> _Records for the exercise_:
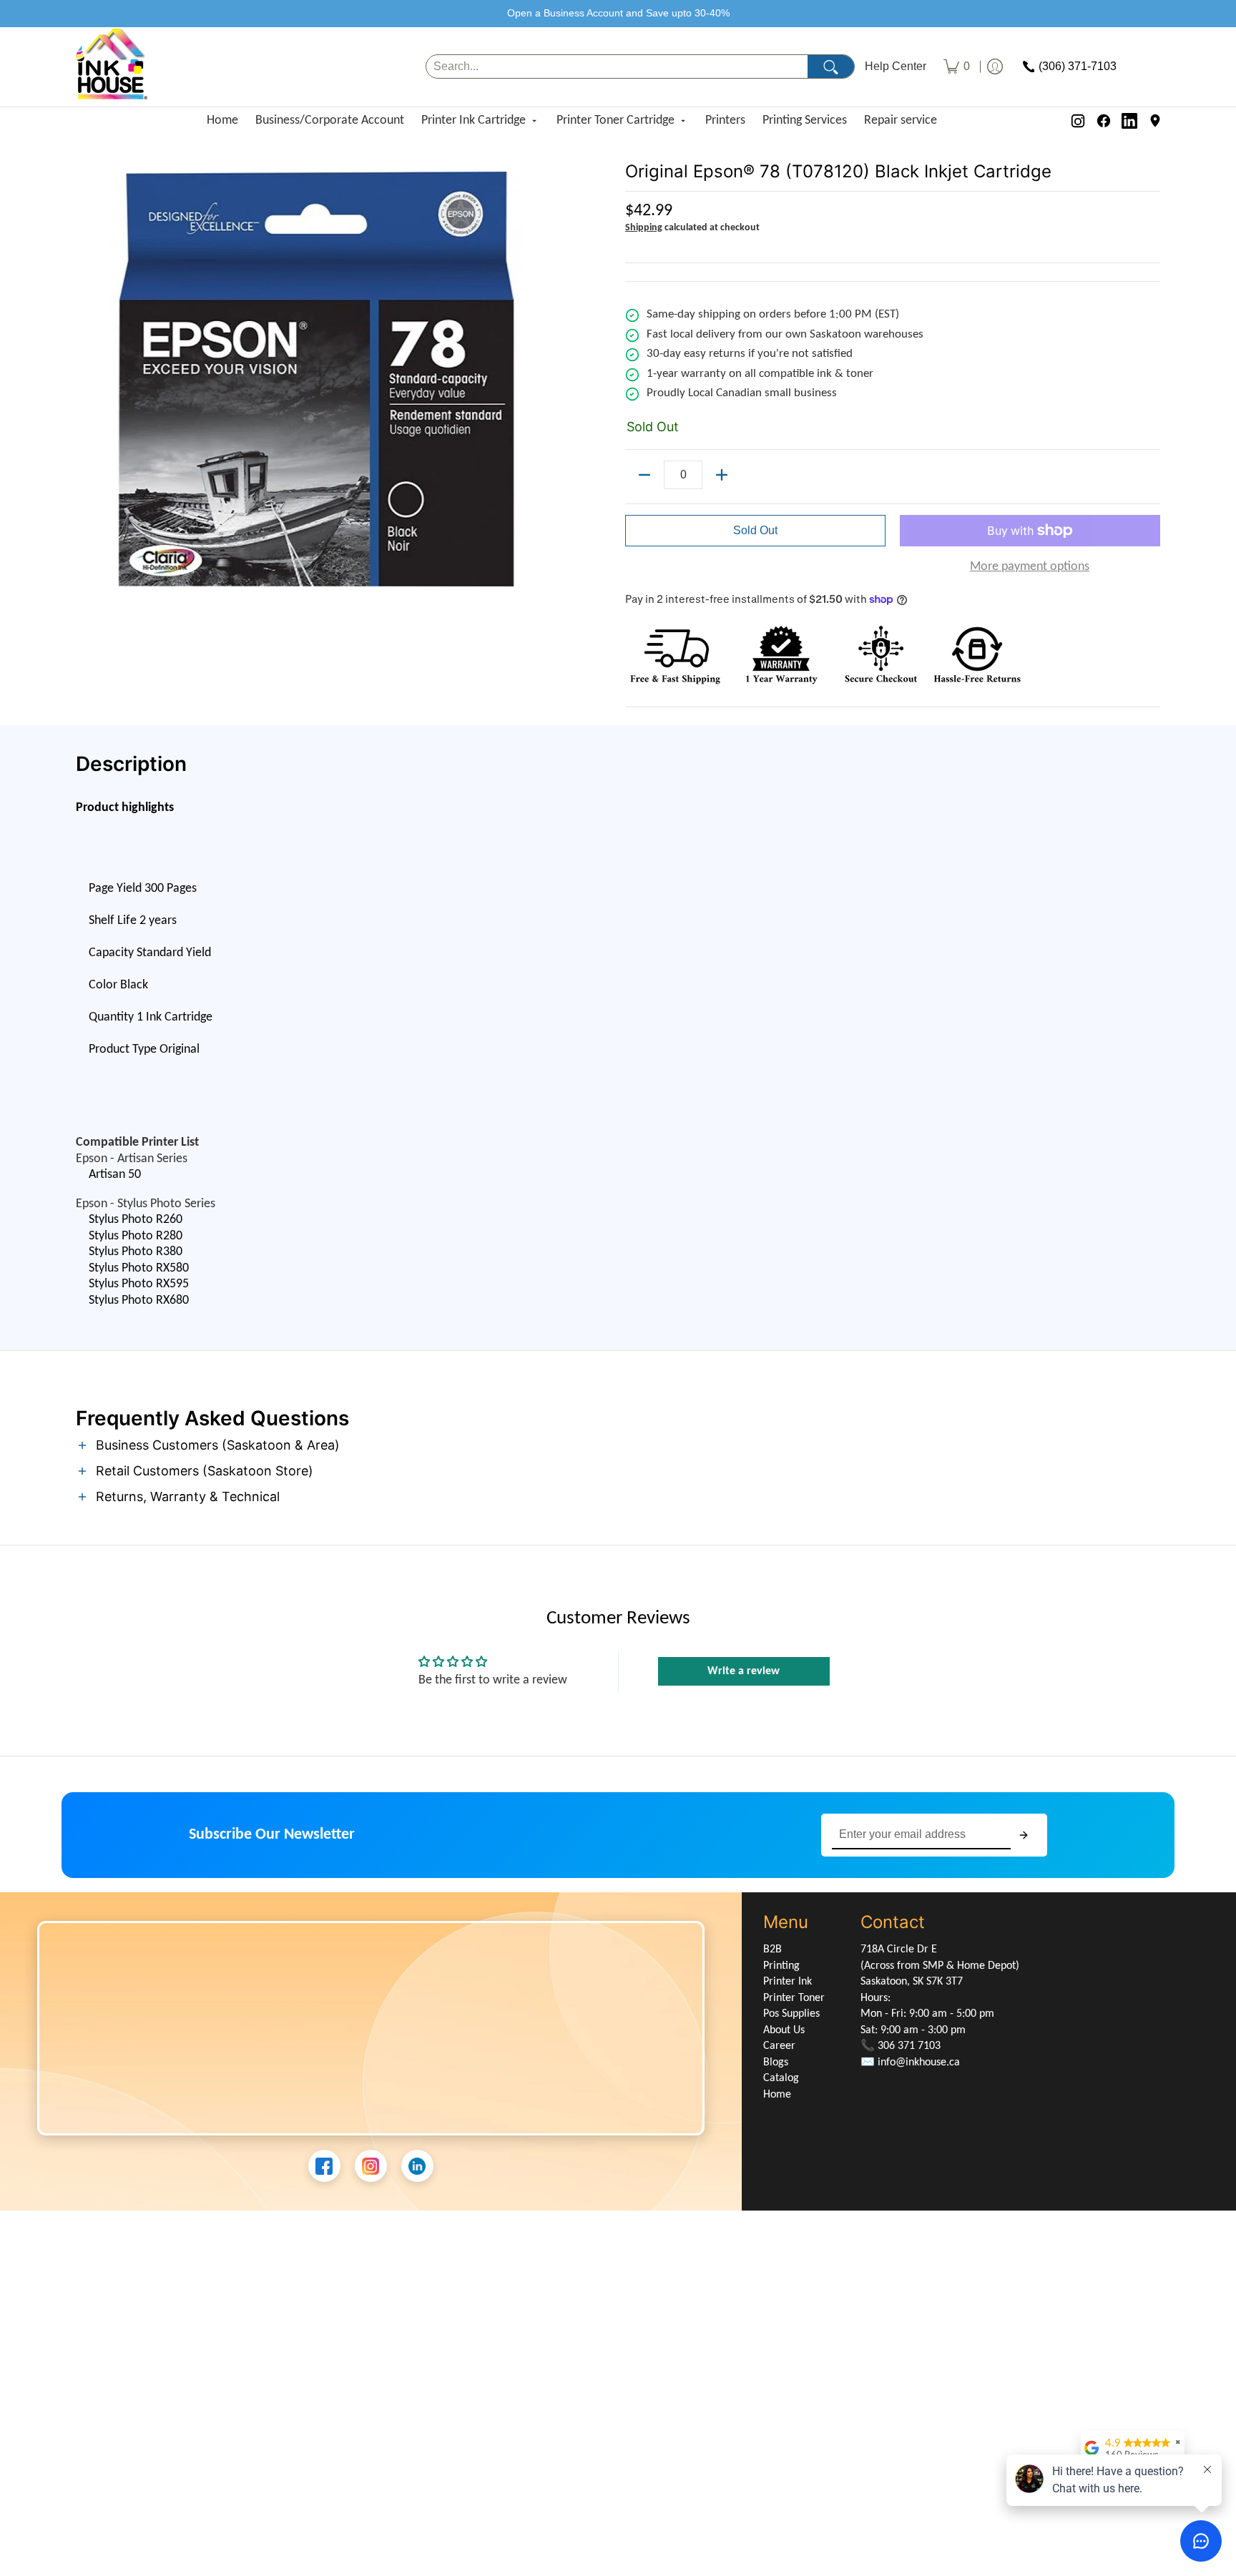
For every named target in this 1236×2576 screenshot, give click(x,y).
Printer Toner (794, 1998)
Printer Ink (787, 1981)
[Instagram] (1078, 121)
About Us (784, 2030)
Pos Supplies (791, 2014)
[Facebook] (1104, 121)
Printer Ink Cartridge (473, 120)
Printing (781, 1966)
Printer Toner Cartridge (615, 120)
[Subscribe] (1023, 1835)
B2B (772, 1949)
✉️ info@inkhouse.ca (910, 2062)
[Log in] (995, 67)
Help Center (895, 66)
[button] (617, 1446)
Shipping (643, 227)
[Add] (721, 475)
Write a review (743, 1671)
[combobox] (617, 67)
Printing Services (804, 120)
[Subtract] (644, 475)
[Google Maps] (1155, 121)
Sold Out (755, 530)
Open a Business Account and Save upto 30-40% (618, 13)
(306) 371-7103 (1078, 66)
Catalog (781, 2078)
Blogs (775, 2062)
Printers (725, 120)
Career (779, 2046)
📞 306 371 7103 (900, 2046)
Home (222, 120)
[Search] (831, 67)
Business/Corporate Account (329, 120)
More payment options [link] (1029, 567)
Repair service (900, 120)
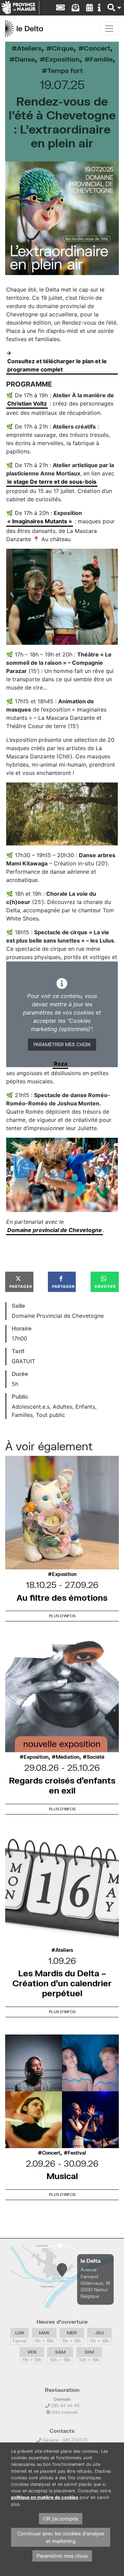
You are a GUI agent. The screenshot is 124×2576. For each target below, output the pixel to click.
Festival (77, 2153)
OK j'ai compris (60, 2519)
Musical (62, 2176)
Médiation (67, 1757)
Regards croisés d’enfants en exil (62, 1785)
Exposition (62, 59)
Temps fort (65, 70)
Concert (97, 48)
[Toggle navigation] (109, 28)
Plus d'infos (62, 1615)
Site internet (64, 2412)
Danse (25, 59)
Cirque (62, 48)
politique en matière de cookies (44, 2497)
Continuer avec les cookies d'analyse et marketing (60, 2537)
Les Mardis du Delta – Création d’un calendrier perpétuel (62, 1983)
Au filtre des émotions (62, 1597)
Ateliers (29, 48)
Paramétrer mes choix (62, 1044)
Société (95, 1757)
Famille (101, 59)
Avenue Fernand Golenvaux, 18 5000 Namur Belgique (95, 2283)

> _Task objective_: Would you retype all the material above exactly, apart from its pictures?

> _Answer_:
For every named target in this 1236×2576 screenshot, give click(x,y).
Printer Toner (794, 1998)
Printer Ink (787, 1981)
[Instagram] (1078, 121)
About Us (784, 2030)
Pos Supplies (791, 2014)
[Facebook] (1104, 121)
Printer Ink Cartridge (473, 120)
Printing (781, 1966)
Printer Toner Cartridge (615, 120)
[Subscribe] (1023, 1835)
B2B (772, 1949)
✉️ info@inkhouse.ca (910, 2062)
[Log in] (995, 67)
Help Center (895, 66)
[button] (617, 1446)
Shipping (643, 227)
[Add] (721, 475)
Write a review (743, 1671)
[combobox] (617, 67)
Printing Services (804, 120)
[Subtract] (644, 475)
[Google Maps] (1155, 121)
Sold Out (755, 530)
Open a Business Account and Save upto 30-40% (618, 13)
(306) 371-7103 (1078, 66)
Catalog (781, 2078)
Blogs (775, 2062)
Printers (725, 120)
Career (779, 2046)
📞 306 371 7103 (900, 2046)
Home (222, 120)
[Search] (831, 67)
Business/Corporate Account (329, 120)
More payment options [link] (1029, 567)
Repair service (900, 120)
You are a GUI agent. The screenshot is 124×2576. For each target below, output the pixel to click.
Festival (77, 2153)
OK j'ai compris (60, 2519)
Musical (62, 2176)
Médiation (67, 1757)
Regards croisés d’enfants en exil (62, 1785)
Exposition (62, 59)
Temps fort (65, 70)
Concert (97, 48)
[Toggle navigation] (109, 28)
Plus d'infos (62, 1615)
Site internet (64, 2412)
Danse (25, 59)
Cirque (62, 48)
politique en matière de cookies (44, 2497)
Continuer avec les cookies d'analyse et marketing (60, 2537)
Les Mardis du Delta – Création d’un calendrier perpétuel (62, 1983)
Au filtre des émotions (62, 1597)
Ateliers (29, 48)
Paramétrer mes choix (62, 1044)
Société (95, 1757)
Famille (101, 59)
Avenue Fernand Golenvaux, 18 5000 Namur Belgique (95, 2283)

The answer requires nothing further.